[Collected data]
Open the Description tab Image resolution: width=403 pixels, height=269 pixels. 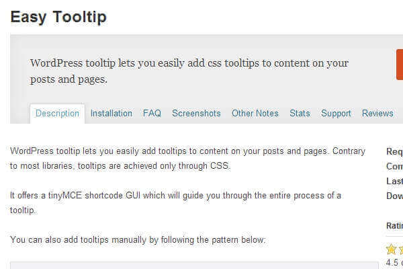(x=57, y=114)
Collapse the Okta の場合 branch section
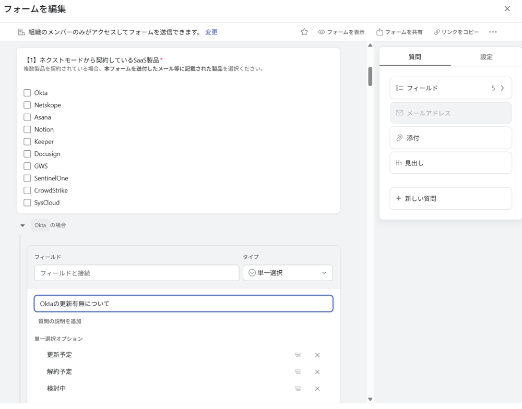This screenshot has height=409, width=522. click(x=21, y=225)
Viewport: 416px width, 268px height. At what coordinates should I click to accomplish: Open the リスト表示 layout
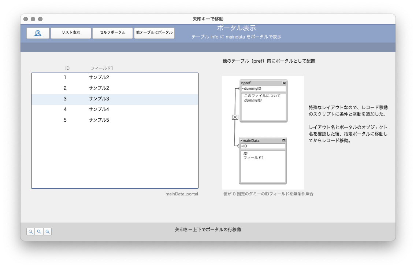point(71,33)
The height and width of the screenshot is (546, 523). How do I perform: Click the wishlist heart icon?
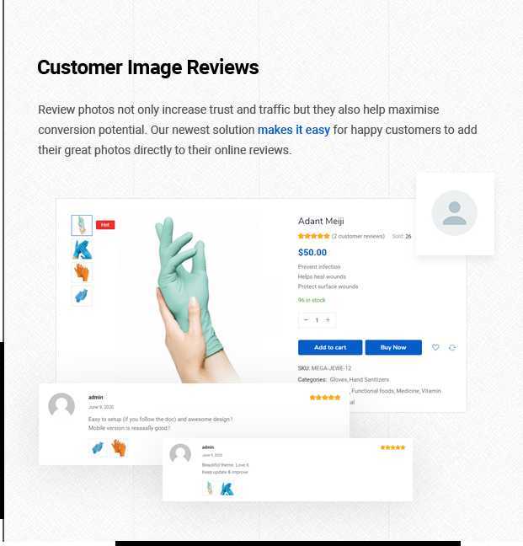(x=435, y=347)
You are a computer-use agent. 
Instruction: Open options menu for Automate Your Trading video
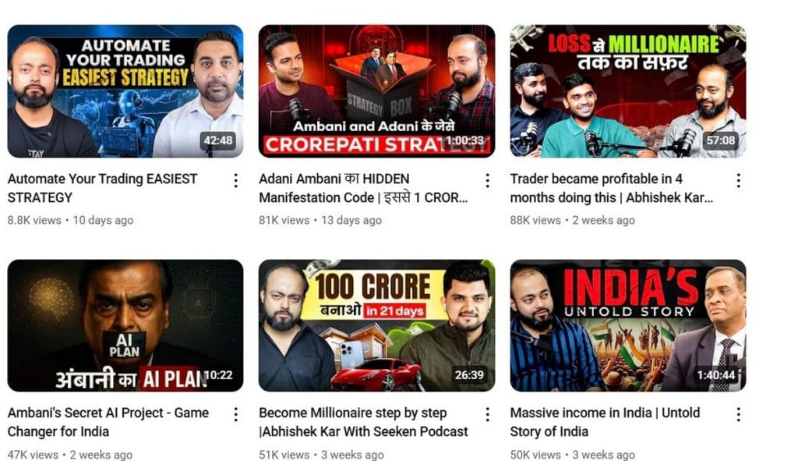tap(235, 180)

Work instructions:
Give again, word for word, the lines above from the one with "The height and" through the final line of the data, both ends included. Do not copy any picture.

Exercise answer:
The height and width of the screenshot is (546, 523). How do I perform: Click the wishlist heart icon?
(x=435, y=347)
You are a computer-use agent. 
Instruction: Open options menu for Automate Your Trading video
tap(235, 180)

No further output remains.